Entries on where items appear
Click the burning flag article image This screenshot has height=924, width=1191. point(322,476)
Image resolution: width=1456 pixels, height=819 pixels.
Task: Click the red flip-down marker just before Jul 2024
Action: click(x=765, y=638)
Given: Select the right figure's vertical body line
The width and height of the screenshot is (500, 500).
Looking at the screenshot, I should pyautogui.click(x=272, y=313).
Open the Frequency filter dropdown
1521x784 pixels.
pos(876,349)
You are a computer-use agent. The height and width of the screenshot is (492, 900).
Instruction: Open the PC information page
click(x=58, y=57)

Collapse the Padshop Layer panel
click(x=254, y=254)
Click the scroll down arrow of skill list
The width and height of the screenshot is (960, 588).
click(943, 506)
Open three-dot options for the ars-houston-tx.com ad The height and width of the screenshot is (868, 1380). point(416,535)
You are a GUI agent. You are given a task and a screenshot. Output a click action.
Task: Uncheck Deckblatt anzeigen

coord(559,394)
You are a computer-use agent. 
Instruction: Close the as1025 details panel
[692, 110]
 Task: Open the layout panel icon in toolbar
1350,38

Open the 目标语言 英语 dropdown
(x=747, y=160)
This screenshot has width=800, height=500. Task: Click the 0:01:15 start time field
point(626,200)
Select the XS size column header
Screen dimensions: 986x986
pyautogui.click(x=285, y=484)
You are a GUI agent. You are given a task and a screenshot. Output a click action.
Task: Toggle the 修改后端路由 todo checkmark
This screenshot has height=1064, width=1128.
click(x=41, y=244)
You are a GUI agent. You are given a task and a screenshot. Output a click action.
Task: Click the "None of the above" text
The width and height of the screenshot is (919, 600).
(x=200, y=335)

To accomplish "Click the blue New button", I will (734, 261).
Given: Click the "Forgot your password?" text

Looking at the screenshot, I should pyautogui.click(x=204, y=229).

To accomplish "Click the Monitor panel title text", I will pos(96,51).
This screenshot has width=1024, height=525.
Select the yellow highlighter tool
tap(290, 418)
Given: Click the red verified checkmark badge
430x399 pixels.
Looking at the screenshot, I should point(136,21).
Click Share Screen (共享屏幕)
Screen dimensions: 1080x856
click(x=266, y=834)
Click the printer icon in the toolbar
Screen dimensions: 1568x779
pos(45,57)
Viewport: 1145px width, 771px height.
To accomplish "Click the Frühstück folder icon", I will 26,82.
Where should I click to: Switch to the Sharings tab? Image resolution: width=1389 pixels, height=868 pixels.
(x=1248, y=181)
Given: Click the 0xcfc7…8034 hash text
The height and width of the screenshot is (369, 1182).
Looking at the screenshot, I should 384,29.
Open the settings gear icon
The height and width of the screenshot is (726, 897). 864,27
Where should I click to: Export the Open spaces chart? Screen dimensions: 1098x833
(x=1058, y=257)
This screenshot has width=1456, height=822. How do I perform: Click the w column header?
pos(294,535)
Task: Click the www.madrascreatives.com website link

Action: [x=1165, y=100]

## Do this
Update the records so that "Frequency filter" reads "Status filter", keeping everything else the same.

## The response
Click the burning flag article image This screenshot has height=924, width=1191. point(322,476)
Image resolution: width=1456 pixels, height=819 pixels.
Task: Click the red flip-down marker just before Jul 2024
Action: click(x=765, y=638)
Given: Select the right figure's vertical body line
The width and height of the screenshot is (500, 500).
Looking at the screenshot, I should pyautogui.click(x=272, y=313).
Open the Status filter dropdown
1521x784 pixels.
pos(876,349)
You are a computer-use agent. The height and width of the screenshot is (492, 900).
Instruction: Open the PC information page
click(x=58, y=57)

Collapse the Padshop Layer panel
click(x=254, y=254)
Click the scroll down arrow of skill list
The width and height of the screenshot is (960, 588).
click(943, 506)
Open three-dot options for the ars-houston-tx.com ad The height and width of the screenshot is (868, 1380). point(416,535)
You are a GUI agent. You are given a task and a screenshot. Output a click action.
Task: Uncheck Deckblatt anzeigen

coord(559,394)
You are a computer-use agent. 
Instruction: Close the as1025 details panel
[692, 110]
 Task: Open the layout panel icon in toolbar
1350,38

Open the 目标语言 英语 dropdown
(x=747, y=160)
This screenshot has width=800, height=500. Task: Click the 0:01:15 start time field
point(626,200)
Select the XS size column header
Screen dimensions: 986x986
pyautogui.click(x=285, y=484)
You are a GUI agent. You are given a task and a screenshot. Output a click action.
Task: Toggle the 修改后端路由 todo checkmark
This screenshot has height=1064, width=1128.
click(x=41, y=244)
You are a GUI agent. You are given a task and a screenshot. Output a click action.
Task: Click the "None of the above" text
The width and height of the screenshot is (919, 600).
(x=200, y=335)

To accomplish "Click the blue New button", I will (734, 261).
Given: Click the "Forgot your password?" text

Looking at the screenshot, I should pyautogui.click(x=204, y=229).

To accomplish "Click the Monitor panel title text", I will pos(96,51).
This screenshot has width=1024, height=525.
Select the yellow highlighter tool
tap(290, 418)
Given: Click the red verified checkmark badge
430x399 pixels.
Looking at the screenshot, I should point(136,21).
Click Share Screen (共享屏幕)
Screen dimensions: 1080x856
click(x=266, y=834)
Click the printer icon in the toolbar
Screen dimensions: 1568x779
pos(45,57)
Viewport: 1145px width, 771px height.
To accomplish "Click the Frühstück folder icon", I will 26,82.
Where should I click to: Switch to the Sharings tab? Image resolution: width=1389 pixels, height=868 pixels.
(x=1248, y=181)
Given: Click the 0xcfc7…8034 hash text
The height and width of the screenshot is (369, 1182).
Looking at the screenshot, I should 384,29.
Open the settings gear icon
The height and width of the screenshot is (726, 897). 864,27
Where should I click to: Export the Open spaces chart? Screen dimensions: 1098x833
(x=1058, y=257)
This screenshot has width=1456, height=822. How do I perform: Click the w column header?
pos(294,535)
Task: Click the www.madrascreatives.com website link

Action: [x=1165, y=100]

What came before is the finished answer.